» What is being asked: Which journal citations does the passage on ADT for prostate cancer (below) give? List each one.

Don’t extrapolate data from high-risk patients
Dr. Mahadevan warned against extrapolating data on ADT from high-risk prostate cancer studies to intermediate-risk patients. These patients, he said, are adequately treated with surgery or higher-dose radiation therapy and thus can avoid the toxicity of ADT.

He pointed to a review of almost 3,000 mostly high-risk patients at the Cleveland Clinic and Memorial Sloan-Kettering Cancer Center in New York City treated with prostatectomy, EBRT, brachytherapy, or EBRT plus brachytherapy (IJROBP 58:25-33, 2004). The low-dose (< 72 Gy) ERBT patients had a distinctly worse outcome than those receiving other treatments.

When the low-dose patients were excluded, PSA relapse-free survival was the same for the surgery and radiation therapy groups. “So the message is that if you give a high enough dose, radiation and surgery provide equal outcomes,” he said.

Other dose-escalation studies, he said, have shown that “intermediate-risk patients benefited most from radiation dose escalation.” He added that RTOG recently completed accrual of a randomized study (01-26) that enrolled only intermediate-risk patients and is designed to answer the question of dose.

Who needs ADT?
“High-risk prostate cancer patients have competing mortality from occult metastatic disease at diagnosis, and that’s when hormone therapy plays a role,” Dr. Mahadevan said. “The question is, does it add anything to patients with intermediate-risk prostate cancer?”

Dr. Mahadevan acknowledged that most of the randomized trials Dr. Roach discussed reported increased survival with ADT. “But it would be wise to go through the patient criteria in each of these trials and try to see which patients benefited from ADT,” he said.

RTOG 85-31, he said, was conducted in high-risk patients (T3 or T1-2, N+ or pT3N0). The Bolla trial also clearly included mostly high-risk patients

(T3-4 or poorly differentiated T1-2). RTOG 86-10 included T2b-4 patients, “again, in my opinion, high-risk prostate cancer,” he said.

D’Amico et al (JAMA 299:289-295, 2008) enrolled patients with clinically localized prostate cancer, T1b-2b, Nx, M0, and PSA 10-40 ng/mL, GS 7 or higher. “All sorts of patients,” he said. “Taken individually, we would categorize them as intermediate risk, but, as we know, any combination of those factors puts them into a high-risk category.” Finally, he said, RTOG 92-02 showed better overall survival only in high-risk patients (GS 8-10). “The majority of the entire population was high-risk patients,” he added.

He concluded that the evidence for adding ADT to radiation therapy is compelling, but only in high-risk disease. “I’m not aware of any trial in this group that included just intermediate-risk patients,” he said.

Dr. Mahadevan then pointed to a review of 1,668 patients at the Cleveland Clinic: 14% of low-risk and 41% of intermediate-risk patients received ADT (IJROBP 60:1347-1350, 2004). The results showed no benefit for ADT in terms of 5-year PSA relapse-free survival.

» Supplied entries:

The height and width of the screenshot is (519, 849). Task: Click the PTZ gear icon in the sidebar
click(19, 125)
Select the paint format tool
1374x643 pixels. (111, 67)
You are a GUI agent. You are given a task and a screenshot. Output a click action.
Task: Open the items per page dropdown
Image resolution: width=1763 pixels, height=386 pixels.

==

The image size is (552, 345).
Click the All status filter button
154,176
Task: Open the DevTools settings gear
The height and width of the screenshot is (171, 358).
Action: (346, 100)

---

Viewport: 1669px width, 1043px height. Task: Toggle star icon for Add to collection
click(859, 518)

» Result for this task:
- IJROBP 58:25-33, 2004
- JAMA 299:289-295, 2008
- IJROBP 60:1347-1350, 2004